Challenge: Copy out the data word for word, starting at the line containing "For every named target in this 213×981" and ending at the line containing "2485 (99, 449)", with both of those lines included.

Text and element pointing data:
● ● ● ●

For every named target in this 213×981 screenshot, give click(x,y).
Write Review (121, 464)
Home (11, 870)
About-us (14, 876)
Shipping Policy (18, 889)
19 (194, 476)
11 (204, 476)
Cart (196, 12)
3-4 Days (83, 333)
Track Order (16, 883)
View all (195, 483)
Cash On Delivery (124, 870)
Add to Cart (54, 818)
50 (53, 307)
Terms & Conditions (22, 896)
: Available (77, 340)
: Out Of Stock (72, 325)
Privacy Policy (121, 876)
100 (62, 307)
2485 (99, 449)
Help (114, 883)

● ● ● ●

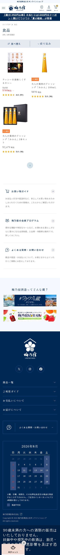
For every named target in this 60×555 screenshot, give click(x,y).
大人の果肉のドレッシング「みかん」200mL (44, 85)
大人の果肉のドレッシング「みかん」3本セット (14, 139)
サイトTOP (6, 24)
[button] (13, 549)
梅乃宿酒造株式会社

● ● ● ●

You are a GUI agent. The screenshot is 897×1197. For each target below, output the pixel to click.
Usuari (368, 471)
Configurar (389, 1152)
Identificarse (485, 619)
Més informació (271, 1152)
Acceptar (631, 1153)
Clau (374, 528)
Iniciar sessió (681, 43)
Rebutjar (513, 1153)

● ● ● ●

Answer to the exercise:
For every named target in this 213×981 screenshot, give click(x,y).
Write Review (121, 464)
Home (11, 870)
About-us (14, 876)
Shipping Policy (18, 889)
19 (194, 476)
11 (204, 476)
Cart (196, 12)
3-4 Days (83, 333)
Track Order (16, 883)
View all (195, 483)
Cash On Delivery (124, 870)
Add to Cart (54, 818)
50 (53, 307)
Terms & Conditions (22, 896)
: Available (77, 340)
: Out Of Stock (72, 325)
Privacy Policy (121, 876)
100 (62, 307)
2485 (99, 449)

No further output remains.